--- start Provided records ---

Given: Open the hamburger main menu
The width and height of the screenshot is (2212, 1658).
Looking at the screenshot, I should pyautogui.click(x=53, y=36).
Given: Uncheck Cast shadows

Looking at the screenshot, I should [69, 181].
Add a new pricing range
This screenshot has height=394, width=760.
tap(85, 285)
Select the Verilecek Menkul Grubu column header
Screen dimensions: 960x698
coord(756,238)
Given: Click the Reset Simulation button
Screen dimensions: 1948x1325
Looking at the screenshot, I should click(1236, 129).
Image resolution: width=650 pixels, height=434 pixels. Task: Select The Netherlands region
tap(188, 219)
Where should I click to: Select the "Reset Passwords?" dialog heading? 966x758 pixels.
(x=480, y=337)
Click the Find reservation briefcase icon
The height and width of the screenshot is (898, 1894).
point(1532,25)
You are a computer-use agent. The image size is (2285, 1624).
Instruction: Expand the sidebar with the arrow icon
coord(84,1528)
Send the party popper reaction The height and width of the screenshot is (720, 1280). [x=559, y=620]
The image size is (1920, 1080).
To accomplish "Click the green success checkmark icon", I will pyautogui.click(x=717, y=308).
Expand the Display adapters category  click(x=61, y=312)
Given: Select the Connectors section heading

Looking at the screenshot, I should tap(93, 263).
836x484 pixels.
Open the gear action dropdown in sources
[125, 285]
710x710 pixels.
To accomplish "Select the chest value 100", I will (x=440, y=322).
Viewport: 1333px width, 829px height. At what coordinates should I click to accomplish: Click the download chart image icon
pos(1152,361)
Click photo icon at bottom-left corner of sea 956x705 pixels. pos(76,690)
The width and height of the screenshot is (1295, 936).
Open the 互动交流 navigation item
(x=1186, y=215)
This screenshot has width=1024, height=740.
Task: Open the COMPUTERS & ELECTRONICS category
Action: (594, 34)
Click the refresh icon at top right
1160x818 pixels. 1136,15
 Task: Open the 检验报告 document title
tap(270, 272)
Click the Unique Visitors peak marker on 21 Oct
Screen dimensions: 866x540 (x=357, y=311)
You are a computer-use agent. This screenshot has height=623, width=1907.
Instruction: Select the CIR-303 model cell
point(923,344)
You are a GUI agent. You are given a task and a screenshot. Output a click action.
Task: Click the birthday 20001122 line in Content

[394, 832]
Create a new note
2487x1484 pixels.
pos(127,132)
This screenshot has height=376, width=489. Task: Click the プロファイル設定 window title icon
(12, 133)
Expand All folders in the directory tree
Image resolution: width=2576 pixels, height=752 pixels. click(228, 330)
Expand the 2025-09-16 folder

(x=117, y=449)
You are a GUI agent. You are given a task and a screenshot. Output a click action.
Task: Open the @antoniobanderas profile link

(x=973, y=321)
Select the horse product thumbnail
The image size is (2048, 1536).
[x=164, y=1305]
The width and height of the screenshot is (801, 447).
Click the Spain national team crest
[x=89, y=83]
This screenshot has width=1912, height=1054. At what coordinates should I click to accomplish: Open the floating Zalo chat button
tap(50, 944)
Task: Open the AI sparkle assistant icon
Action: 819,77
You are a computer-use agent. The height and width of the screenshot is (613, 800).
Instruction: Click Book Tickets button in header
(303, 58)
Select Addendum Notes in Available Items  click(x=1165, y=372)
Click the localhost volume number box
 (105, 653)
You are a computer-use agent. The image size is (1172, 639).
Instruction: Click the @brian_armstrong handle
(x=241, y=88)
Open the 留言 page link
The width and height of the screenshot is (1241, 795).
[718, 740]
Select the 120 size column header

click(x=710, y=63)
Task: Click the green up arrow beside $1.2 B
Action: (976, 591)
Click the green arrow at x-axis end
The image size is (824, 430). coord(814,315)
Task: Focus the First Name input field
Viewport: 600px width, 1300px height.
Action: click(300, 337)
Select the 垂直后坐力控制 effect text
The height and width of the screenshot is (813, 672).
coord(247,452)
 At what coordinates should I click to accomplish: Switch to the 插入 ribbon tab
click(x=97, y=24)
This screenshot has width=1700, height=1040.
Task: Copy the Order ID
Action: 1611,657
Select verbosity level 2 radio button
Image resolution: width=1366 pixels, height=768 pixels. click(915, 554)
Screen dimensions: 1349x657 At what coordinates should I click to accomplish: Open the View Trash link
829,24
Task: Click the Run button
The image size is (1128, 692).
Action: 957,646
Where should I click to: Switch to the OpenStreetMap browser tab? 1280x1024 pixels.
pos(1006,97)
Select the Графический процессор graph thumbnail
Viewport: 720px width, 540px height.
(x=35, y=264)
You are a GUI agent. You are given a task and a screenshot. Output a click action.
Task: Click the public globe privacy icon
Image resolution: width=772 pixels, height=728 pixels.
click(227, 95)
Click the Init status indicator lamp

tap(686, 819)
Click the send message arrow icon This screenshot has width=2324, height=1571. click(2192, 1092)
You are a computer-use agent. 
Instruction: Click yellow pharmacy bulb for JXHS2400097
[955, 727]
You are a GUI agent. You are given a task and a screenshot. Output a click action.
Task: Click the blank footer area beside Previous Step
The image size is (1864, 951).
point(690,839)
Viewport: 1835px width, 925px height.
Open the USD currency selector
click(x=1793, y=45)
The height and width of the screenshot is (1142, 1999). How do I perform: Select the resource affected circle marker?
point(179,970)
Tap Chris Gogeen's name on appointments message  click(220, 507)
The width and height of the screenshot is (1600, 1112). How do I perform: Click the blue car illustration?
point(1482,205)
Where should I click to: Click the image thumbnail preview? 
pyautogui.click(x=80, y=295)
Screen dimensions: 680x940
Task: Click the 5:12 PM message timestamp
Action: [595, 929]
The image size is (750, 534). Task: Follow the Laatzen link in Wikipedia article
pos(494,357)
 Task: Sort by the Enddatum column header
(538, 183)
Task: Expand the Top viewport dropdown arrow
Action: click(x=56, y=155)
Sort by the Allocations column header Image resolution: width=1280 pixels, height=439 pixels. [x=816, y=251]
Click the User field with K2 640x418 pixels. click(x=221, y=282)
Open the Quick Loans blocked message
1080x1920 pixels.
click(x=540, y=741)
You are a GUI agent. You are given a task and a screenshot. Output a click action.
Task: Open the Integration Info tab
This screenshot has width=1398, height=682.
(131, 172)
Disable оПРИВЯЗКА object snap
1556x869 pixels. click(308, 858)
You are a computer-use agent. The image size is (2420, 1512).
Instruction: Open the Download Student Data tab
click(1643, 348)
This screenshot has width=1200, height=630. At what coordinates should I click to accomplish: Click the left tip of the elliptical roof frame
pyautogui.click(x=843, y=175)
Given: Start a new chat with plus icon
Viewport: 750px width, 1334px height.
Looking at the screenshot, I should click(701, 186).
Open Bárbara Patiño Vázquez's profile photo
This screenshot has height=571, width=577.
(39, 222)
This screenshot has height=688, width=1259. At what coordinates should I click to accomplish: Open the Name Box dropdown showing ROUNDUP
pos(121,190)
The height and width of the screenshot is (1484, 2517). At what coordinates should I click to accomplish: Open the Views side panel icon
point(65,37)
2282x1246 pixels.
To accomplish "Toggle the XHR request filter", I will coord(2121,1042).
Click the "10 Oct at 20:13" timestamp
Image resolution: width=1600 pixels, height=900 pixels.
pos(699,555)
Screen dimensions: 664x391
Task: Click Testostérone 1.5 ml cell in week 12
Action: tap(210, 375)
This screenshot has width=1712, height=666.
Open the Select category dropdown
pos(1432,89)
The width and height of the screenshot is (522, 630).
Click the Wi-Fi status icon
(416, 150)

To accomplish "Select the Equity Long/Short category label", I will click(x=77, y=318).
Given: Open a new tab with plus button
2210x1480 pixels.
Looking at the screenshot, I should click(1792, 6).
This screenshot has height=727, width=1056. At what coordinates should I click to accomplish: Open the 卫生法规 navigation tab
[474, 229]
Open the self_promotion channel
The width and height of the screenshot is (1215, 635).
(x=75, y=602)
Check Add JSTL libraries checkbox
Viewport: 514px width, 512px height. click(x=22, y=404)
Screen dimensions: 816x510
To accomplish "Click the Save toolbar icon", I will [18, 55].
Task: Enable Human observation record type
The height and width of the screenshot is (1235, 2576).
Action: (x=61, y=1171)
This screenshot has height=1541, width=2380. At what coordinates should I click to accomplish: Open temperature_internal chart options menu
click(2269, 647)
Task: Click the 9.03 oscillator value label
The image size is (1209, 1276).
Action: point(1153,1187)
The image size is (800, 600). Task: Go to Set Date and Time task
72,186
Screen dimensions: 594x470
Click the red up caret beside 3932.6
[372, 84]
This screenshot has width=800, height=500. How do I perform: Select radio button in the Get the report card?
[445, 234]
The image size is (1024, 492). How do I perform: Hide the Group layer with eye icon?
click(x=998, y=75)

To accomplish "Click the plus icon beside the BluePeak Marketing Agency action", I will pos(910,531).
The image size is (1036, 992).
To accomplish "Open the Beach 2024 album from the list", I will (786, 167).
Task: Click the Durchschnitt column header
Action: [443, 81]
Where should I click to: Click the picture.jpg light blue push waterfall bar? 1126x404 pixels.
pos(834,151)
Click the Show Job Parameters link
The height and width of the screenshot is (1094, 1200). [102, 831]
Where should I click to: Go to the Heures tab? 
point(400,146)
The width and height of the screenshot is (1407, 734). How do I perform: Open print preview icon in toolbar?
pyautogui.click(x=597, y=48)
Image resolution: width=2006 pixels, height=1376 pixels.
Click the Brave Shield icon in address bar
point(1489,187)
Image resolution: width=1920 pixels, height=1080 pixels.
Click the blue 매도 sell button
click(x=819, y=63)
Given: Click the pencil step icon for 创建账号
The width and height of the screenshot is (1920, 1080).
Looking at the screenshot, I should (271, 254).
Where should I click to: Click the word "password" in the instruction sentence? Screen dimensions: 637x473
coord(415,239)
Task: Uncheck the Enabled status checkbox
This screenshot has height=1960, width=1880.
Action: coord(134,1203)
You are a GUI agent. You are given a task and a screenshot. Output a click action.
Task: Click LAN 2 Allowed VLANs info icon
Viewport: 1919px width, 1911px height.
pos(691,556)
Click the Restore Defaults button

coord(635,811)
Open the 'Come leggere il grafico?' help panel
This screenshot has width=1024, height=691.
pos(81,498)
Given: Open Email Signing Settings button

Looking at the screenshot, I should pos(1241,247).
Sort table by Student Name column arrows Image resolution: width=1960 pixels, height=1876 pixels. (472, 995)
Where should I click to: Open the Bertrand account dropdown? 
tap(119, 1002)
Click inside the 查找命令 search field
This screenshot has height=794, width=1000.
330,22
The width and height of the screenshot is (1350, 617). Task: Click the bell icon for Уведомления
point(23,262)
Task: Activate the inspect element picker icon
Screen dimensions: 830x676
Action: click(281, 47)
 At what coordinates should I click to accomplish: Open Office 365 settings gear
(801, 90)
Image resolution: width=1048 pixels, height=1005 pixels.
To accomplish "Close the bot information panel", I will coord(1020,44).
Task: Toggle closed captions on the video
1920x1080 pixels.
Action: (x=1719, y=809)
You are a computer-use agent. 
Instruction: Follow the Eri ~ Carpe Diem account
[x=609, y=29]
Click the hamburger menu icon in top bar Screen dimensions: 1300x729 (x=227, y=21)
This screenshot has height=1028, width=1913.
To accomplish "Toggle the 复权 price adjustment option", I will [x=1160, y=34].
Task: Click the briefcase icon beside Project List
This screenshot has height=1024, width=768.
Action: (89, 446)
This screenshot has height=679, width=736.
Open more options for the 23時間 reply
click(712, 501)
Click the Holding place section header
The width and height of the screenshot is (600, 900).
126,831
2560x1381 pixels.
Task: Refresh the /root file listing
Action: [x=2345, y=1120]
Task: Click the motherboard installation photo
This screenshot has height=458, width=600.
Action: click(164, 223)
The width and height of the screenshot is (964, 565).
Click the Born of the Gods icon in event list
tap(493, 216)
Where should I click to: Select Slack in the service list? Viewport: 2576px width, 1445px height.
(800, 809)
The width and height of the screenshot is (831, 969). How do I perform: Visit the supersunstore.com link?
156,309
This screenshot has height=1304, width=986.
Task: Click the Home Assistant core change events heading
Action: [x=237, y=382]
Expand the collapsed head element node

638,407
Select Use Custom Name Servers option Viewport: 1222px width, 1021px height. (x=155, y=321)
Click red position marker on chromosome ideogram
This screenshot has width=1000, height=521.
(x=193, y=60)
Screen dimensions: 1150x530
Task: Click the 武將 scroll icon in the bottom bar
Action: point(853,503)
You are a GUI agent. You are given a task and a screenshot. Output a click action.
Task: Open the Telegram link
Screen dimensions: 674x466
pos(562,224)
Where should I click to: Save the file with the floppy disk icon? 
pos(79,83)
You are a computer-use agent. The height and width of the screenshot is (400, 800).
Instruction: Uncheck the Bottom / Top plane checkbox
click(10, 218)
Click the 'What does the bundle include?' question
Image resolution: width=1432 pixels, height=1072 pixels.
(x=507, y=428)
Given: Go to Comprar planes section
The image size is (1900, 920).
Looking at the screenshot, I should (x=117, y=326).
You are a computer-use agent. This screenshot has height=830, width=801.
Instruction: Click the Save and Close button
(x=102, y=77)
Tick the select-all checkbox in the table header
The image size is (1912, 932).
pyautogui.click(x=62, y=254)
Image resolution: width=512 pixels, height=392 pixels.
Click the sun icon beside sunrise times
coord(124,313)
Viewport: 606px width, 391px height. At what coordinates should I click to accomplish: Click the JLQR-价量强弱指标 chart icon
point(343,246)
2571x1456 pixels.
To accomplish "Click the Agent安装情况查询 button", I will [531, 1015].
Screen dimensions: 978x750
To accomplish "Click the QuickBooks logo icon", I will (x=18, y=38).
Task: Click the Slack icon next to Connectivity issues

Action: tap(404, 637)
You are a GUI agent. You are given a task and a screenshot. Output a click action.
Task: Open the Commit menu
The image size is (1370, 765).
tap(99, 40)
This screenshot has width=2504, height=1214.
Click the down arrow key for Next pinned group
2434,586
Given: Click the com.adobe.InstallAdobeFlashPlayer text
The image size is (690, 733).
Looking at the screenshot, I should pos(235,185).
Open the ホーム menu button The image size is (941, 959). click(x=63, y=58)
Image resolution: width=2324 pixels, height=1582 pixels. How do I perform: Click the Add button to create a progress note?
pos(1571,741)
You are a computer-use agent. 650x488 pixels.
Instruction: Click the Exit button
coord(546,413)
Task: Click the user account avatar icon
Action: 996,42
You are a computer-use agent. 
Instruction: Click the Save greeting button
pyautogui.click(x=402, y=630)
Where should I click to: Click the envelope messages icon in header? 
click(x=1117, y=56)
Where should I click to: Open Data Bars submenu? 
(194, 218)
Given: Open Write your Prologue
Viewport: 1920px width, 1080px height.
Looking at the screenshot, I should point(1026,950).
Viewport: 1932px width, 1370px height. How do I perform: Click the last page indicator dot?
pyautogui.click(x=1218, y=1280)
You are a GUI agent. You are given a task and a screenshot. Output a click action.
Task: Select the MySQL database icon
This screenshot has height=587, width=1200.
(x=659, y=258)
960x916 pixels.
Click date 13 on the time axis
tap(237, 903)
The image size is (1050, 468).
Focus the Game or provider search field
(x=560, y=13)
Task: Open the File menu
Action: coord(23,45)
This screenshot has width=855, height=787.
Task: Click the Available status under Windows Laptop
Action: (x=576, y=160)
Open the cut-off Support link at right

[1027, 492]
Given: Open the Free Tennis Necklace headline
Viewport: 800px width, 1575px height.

--- end Provided records ---

• [Exercise details]:
Copy the data exactly, from the very first line down to the line containing "Screen dimensions: 866x540 (x=357, y=311)", with both of those lines included.

• [Answer for the task]:
Given: Open the hamburger main menu
The width and height of the screenshot is (2212, 1658).
Looking at the screenshot, I should pyautogui.click(x=53, y=36).
Given: Uncheck Cast shadows

Looking at the screenshot, I should [69, 181].
Add a new pricing range
This screenshot has height=394, width=760.
tap(85, 285)
Select the Verilecek Menkul Grubu column header
Screen dimensions: 960x698
coord(756,238)
Given: Click the Reset Simulation button
Screen dimensions: 1948x1325
Looking at the screenshot, I should click(1236, 129).
Image resolution: width=650 pixels, height=434 pixels. Task: Select The Netherlands region
tap(188, 219)
Where should I click to: Select the "Reset Passwords?" dialog heading? 966x758 pixels.
(x=480, y=337)
Click the Find reservation briefcase icon
The height and width of the screenshot is (898, 1894).
point(1532,25)
You are a computer-use agent. The image size is (2285, 1624).
Instruction: Expand the sidebar with the arrow icon
coord(84,1528)
Send the party popper reaction The height and width of the screenshot is (720, 1280). [x=559, y=620]
The image size is (1920, 1080).
To accomplish "Click the green success checkmark icon", I will pyautogui.click(x=717, y=308).
Expand the Display adapters category  click(x=61, y=312)
Given: Select the Connectors section heading

Looking at the screenshot, I should tap(93, 263).
836x484 pixels.
Open the gear action dropdown in sources
[125, 285]
710x710 pixels.
To accomplish "Select the chest value 100", I will (x=440, y=322).
Viewport: 1333px width, 829px height. At what coordinates should I click to accomplish: Click the download chart image icon
pos(1152,361)
Click photo icon at bottom-left corner of sea 956x705 pixels. pos(76,690)
The width and height of the screenshot is (1295, 936).
Open the 互动交流 navigation item
(x=1186, y=215)
This screenshot has width=1024, height=740.
Task: Open the COMPUTERS & ELECTRONICS category
Action: (594, 34)
Click the refresh icon at top right
1160x818 pixels. 1136,15
 Task: Open the 检验报告 document title
tap(270, 272)
Click the Unique Visitors peak marker on 21 Oct
Screen dimensions: 866x540 (x=357, y=311)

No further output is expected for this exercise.